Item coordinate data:
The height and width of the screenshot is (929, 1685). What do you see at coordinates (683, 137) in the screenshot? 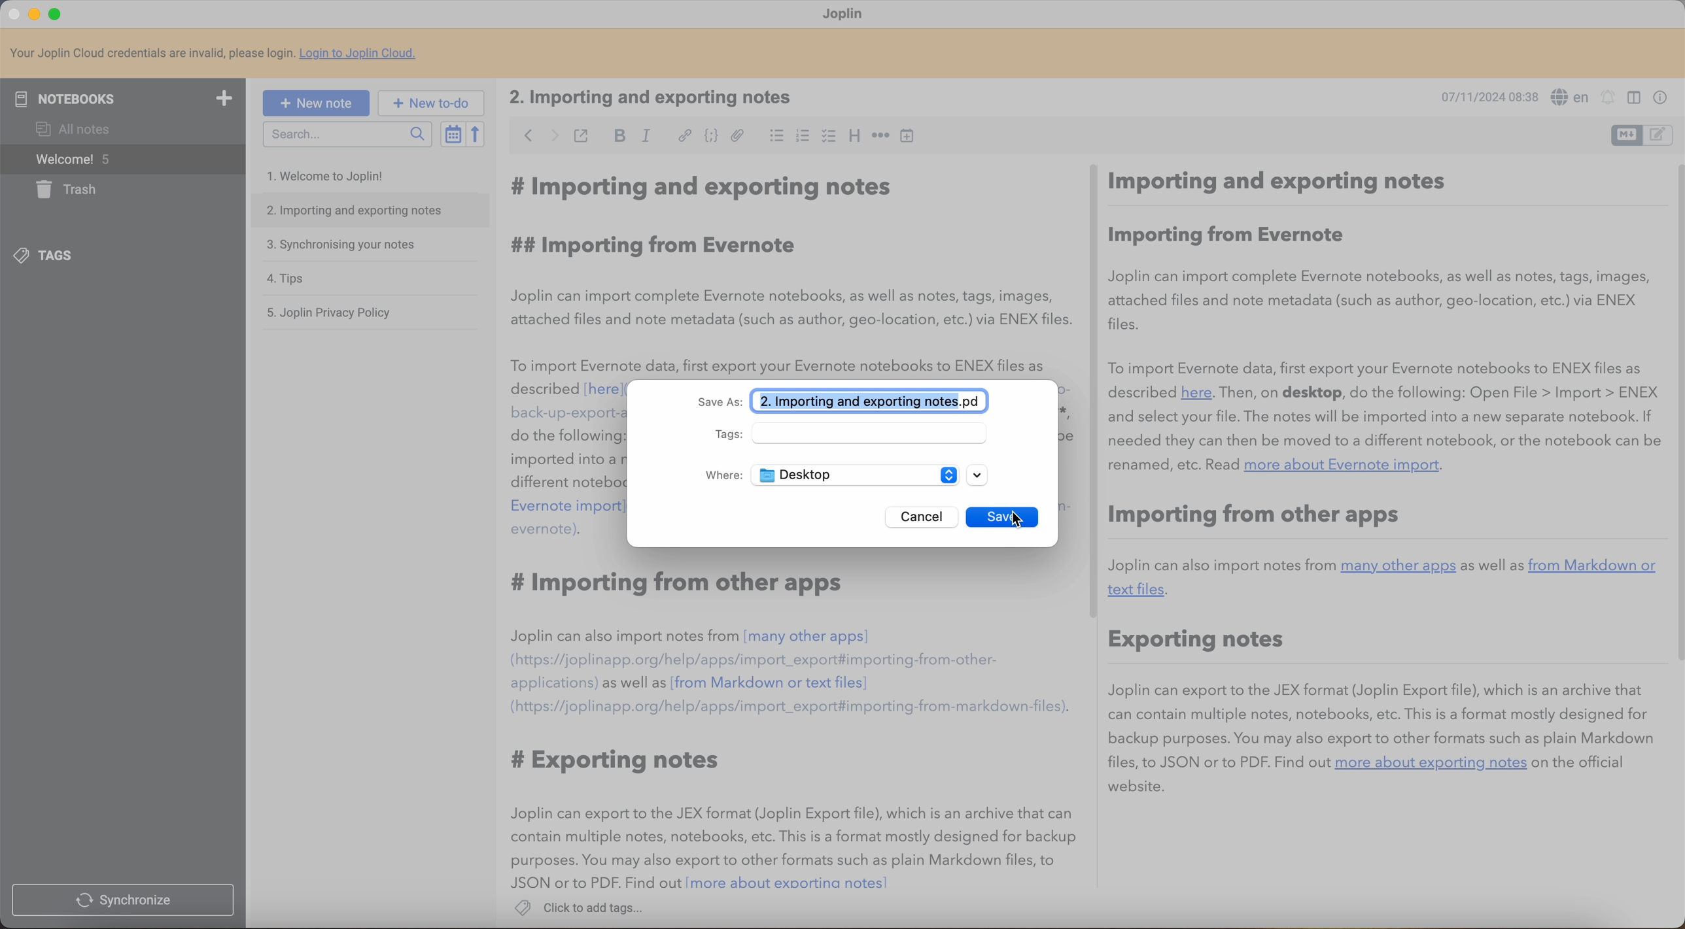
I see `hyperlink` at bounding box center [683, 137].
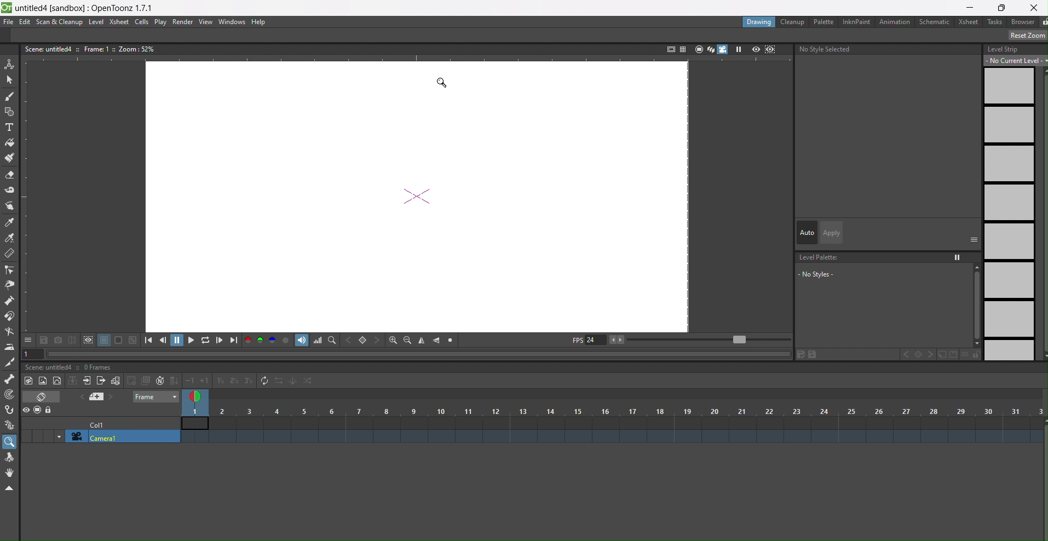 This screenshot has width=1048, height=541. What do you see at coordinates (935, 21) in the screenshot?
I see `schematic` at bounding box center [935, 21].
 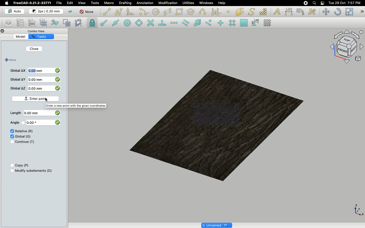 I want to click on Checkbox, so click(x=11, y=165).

* * *

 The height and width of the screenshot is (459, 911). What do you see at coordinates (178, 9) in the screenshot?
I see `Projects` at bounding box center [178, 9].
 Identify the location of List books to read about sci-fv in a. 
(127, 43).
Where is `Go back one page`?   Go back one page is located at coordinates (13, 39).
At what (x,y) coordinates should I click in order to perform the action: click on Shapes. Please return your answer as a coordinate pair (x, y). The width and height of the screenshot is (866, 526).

> _AIM OF THE TASK_
Reproduce the items from the line with "The height and width of the screenshot is (929, 1685)." to the line with "I want to click", both lines included, and omit the pictures.

> _EXPECTED ANSWER_
The height and width of the screenshot is (929, 1685). What do you see at coordinates (683, 137) in the screenshot? 
I see `hyperlink` at bounding box center [683, 137].
 This screenshot has width=1048, height=541. What do you see at coordinates (935, 21) in the screenshot?
I see `schematic` at bounding box center [935, 21].
  I want to click on Checkbox, so click(x=11, y=165).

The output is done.